**What the task requires**
In the data below, find each line carrying the string "blue" and copy it out.

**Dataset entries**
· · ·

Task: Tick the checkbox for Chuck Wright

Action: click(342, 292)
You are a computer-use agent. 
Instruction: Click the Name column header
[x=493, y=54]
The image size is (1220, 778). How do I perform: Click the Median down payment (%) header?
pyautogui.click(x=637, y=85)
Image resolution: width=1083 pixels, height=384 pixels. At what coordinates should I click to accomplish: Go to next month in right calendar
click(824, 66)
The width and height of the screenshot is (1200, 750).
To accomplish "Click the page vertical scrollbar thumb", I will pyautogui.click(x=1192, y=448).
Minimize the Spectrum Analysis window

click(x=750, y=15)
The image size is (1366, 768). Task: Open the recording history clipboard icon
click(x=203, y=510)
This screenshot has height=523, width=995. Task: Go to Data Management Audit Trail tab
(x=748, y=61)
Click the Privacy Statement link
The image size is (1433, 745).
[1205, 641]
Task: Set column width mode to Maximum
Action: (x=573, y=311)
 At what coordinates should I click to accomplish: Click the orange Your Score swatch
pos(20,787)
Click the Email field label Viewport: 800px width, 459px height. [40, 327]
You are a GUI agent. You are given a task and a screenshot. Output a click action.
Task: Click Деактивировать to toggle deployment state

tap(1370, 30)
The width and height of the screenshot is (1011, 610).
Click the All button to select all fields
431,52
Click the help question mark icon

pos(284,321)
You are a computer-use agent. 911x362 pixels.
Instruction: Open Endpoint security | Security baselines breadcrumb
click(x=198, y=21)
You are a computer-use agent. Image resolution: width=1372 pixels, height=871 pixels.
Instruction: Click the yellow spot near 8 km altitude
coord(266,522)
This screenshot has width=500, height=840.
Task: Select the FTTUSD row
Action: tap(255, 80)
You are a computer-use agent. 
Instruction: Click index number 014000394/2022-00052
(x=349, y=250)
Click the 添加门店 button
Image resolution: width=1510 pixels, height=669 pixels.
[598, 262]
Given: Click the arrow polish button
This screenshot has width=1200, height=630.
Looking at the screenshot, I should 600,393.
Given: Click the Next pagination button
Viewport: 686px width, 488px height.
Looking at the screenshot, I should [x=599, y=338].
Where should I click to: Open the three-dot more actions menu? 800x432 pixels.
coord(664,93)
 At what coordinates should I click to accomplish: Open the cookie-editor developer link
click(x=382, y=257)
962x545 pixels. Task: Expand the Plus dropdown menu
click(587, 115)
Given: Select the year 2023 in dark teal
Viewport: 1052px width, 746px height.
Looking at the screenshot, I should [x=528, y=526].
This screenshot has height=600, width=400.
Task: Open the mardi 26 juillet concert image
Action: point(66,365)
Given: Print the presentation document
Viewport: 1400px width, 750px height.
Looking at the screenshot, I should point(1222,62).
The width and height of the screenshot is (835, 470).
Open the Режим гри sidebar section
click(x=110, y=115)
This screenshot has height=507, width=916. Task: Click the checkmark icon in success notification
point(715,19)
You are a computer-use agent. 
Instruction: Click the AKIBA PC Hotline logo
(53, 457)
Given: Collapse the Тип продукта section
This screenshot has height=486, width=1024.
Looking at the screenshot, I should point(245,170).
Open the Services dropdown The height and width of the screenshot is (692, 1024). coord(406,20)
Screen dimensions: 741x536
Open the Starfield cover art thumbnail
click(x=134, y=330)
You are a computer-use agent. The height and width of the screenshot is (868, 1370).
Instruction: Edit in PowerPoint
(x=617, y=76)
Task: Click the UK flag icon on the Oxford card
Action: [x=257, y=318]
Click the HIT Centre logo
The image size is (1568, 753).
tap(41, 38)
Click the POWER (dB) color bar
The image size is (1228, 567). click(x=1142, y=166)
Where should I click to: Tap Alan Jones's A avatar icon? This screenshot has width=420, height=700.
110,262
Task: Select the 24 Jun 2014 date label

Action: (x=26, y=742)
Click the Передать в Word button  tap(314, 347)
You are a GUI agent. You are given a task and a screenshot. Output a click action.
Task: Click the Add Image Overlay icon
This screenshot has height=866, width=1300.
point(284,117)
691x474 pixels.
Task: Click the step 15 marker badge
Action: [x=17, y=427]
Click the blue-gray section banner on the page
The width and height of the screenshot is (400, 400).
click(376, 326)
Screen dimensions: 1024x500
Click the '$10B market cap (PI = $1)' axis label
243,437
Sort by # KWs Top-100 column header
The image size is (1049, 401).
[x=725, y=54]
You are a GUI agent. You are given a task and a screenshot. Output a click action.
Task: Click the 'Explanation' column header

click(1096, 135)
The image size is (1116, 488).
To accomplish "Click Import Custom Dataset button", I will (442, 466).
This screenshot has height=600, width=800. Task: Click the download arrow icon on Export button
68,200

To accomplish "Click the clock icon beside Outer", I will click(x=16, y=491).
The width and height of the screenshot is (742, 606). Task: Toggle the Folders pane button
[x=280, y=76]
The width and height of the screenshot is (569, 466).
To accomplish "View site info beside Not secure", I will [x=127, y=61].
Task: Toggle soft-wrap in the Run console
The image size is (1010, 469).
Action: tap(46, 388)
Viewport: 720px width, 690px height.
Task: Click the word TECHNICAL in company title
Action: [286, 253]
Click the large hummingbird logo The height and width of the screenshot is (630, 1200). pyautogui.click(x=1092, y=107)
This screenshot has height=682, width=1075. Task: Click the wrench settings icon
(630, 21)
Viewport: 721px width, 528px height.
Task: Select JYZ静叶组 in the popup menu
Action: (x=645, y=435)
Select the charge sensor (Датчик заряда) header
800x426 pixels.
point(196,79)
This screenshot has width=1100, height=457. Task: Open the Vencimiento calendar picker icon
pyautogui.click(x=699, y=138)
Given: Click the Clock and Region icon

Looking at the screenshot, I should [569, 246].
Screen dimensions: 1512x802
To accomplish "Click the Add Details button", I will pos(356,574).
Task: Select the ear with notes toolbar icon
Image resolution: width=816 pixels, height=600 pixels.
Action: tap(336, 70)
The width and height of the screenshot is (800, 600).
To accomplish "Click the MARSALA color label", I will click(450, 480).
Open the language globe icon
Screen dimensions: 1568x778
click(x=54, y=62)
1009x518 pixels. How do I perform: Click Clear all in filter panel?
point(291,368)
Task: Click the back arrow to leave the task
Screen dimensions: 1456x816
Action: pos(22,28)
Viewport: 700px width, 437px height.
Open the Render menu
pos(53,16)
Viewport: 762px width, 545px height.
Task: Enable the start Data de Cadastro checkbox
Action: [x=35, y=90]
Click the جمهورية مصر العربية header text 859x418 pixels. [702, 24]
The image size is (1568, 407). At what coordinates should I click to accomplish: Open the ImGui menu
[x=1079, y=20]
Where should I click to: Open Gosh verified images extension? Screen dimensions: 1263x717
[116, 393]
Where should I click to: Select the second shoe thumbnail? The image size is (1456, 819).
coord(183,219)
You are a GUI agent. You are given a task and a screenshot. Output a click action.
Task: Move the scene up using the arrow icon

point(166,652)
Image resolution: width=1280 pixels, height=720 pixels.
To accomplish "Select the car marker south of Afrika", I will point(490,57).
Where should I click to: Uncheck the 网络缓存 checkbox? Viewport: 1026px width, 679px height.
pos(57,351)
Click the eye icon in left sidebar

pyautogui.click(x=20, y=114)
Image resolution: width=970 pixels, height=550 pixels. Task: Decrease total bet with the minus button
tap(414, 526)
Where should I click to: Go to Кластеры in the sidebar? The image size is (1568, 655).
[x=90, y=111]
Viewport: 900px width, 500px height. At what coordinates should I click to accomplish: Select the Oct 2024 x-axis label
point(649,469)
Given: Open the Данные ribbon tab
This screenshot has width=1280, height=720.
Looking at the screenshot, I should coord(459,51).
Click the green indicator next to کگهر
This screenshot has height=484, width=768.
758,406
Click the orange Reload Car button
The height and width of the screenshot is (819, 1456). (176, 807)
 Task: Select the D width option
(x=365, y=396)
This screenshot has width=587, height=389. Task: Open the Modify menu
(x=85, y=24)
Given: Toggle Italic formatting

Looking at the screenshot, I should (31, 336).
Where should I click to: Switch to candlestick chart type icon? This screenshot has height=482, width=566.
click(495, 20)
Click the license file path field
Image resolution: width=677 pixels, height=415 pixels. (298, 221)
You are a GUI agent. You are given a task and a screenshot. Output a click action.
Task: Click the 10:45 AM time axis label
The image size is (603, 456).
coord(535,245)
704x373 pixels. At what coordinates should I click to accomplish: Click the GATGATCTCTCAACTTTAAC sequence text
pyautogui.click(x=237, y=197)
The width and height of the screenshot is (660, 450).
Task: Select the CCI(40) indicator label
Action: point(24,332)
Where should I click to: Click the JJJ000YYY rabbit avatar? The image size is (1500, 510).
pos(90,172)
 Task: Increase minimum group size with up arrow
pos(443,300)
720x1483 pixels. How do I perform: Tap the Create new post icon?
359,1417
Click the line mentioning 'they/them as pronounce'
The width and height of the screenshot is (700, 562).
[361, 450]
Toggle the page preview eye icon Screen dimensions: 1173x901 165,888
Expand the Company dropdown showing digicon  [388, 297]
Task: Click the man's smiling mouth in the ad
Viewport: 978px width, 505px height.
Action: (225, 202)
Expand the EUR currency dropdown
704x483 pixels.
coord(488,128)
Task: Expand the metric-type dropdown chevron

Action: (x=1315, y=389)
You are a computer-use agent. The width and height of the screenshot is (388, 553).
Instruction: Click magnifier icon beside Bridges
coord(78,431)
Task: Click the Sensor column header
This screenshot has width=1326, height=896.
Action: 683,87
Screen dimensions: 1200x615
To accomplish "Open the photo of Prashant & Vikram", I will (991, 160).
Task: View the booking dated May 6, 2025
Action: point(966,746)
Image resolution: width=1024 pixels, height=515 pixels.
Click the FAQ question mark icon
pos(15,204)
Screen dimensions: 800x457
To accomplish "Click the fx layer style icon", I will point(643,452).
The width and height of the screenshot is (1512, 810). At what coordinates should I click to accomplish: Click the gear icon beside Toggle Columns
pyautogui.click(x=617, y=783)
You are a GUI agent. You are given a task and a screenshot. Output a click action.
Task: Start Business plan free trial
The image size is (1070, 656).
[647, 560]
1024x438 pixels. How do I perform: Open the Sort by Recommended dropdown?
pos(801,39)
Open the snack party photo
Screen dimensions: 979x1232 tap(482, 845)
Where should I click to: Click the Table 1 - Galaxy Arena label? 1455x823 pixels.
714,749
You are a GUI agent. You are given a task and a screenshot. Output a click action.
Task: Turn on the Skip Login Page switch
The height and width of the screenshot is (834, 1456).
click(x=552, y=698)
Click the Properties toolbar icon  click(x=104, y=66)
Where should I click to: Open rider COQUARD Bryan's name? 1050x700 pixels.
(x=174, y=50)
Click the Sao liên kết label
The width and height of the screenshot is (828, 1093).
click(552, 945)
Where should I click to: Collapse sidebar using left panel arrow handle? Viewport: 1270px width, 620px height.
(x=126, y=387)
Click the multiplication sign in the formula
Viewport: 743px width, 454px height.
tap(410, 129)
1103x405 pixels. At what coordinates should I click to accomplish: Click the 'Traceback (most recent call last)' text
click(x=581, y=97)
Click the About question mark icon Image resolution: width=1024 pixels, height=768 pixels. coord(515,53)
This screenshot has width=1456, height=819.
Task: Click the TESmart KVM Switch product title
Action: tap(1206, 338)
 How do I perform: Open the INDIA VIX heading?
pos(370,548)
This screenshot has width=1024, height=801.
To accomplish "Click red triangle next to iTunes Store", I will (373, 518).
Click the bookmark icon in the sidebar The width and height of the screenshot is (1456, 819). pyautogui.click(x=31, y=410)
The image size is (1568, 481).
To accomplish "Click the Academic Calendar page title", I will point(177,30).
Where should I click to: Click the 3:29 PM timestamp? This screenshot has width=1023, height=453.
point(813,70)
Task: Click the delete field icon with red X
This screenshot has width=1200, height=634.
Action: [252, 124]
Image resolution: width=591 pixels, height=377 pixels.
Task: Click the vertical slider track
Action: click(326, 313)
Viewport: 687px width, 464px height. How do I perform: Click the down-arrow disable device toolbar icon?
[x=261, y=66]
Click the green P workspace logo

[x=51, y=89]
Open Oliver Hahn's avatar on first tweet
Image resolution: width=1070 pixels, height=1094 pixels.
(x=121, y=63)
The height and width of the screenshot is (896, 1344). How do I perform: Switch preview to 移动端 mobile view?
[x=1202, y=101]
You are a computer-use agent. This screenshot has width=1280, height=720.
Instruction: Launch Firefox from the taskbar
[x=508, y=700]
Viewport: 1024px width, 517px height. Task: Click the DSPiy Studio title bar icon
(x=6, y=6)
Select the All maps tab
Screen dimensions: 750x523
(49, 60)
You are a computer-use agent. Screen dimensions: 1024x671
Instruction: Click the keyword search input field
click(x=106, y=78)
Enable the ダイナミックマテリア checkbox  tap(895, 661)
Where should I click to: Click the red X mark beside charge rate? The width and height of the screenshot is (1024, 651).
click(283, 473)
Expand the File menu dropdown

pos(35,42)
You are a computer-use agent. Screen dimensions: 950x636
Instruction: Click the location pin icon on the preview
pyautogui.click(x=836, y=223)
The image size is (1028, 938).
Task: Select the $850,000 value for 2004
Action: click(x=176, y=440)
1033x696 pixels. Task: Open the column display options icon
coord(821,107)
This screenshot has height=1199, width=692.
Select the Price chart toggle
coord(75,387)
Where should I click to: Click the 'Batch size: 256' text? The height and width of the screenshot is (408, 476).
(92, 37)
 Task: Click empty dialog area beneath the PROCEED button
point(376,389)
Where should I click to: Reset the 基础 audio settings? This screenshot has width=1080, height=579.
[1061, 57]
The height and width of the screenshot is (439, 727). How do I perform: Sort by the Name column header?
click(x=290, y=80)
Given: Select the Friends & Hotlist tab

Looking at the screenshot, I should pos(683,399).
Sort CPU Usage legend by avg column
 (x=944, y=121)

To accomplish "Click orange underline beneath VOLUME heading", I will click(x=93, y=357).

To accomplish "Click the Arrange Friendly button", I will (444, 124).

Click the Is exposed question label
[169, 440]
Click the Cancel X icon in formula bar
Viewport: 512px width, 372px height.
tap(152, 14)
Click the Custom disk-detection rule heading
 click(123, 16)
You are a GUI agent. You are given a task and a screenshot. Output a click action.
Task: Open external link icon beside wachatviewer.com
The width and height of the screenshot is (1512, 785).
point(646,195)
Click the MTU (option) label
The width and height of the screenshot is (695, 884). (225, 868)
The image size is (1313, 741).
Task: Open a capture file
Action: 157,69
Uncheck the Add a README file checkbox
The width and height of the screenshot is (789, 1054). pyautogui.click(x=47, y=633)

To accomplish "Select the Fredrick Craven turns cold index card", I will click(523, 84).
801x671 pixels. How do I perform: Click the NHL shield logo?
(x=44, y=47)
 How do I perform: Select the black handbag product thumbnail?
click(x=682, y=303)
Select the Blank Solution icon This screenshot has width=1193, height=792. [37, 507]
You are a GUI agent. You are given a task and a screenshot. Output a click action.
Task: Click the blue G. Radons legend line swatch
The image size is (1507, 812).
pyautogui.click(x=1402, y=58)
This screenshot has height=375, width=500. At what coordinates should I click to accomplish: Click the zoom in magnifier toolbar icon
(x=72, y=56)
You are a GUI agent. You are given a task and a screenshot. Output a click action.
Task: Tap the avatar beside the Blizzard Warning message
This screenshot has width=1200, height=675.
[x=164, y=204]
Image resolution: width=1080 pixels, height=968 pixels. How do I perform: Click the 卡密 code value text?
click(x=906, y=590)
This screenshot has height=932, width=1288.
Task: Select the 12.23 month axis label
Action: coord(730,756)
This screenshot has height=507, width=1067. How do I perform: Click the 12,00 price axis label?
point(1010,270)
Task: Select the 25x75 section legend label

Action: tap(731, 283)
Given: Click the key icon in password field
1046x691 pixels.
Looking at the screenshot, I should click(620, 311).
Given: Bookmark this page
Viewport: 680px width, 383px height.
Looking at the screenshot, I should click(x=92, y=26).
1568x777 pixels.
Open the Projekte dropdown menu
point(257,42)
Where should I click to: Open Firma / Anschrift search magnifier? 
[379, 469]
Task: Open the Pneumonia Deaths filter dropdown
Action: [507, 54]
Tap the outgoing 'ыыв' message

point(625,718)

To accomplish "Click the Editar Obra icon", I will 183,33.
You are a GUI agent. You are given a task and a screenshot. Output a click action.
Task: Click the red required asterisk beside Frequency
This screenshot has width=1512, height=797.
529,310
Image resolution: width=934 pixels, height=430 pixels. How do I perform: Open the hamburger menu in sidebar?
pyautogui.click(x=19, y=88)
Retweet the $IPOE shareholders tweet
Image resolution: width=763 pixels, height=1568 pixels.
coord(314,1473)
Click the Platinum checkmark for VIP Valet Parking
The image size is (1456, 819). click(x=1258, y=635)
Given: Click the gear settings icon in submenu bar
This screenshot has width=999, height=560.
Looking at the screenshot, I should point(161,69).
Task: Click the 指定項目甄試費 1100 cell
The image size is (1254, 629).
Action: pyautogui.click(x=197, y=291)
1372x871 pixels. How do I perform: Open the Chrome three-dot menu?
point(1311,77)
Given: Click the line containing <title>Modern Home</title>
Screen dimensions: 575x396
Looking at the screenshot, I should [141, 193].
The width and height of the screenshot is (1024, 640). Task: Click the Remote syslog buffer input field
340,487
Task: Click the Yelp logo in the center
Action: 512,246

· · ·

**Answer to this problem**
Click the blue-gray section banner on the page
Task: Click the blue G. Radons legend line swatch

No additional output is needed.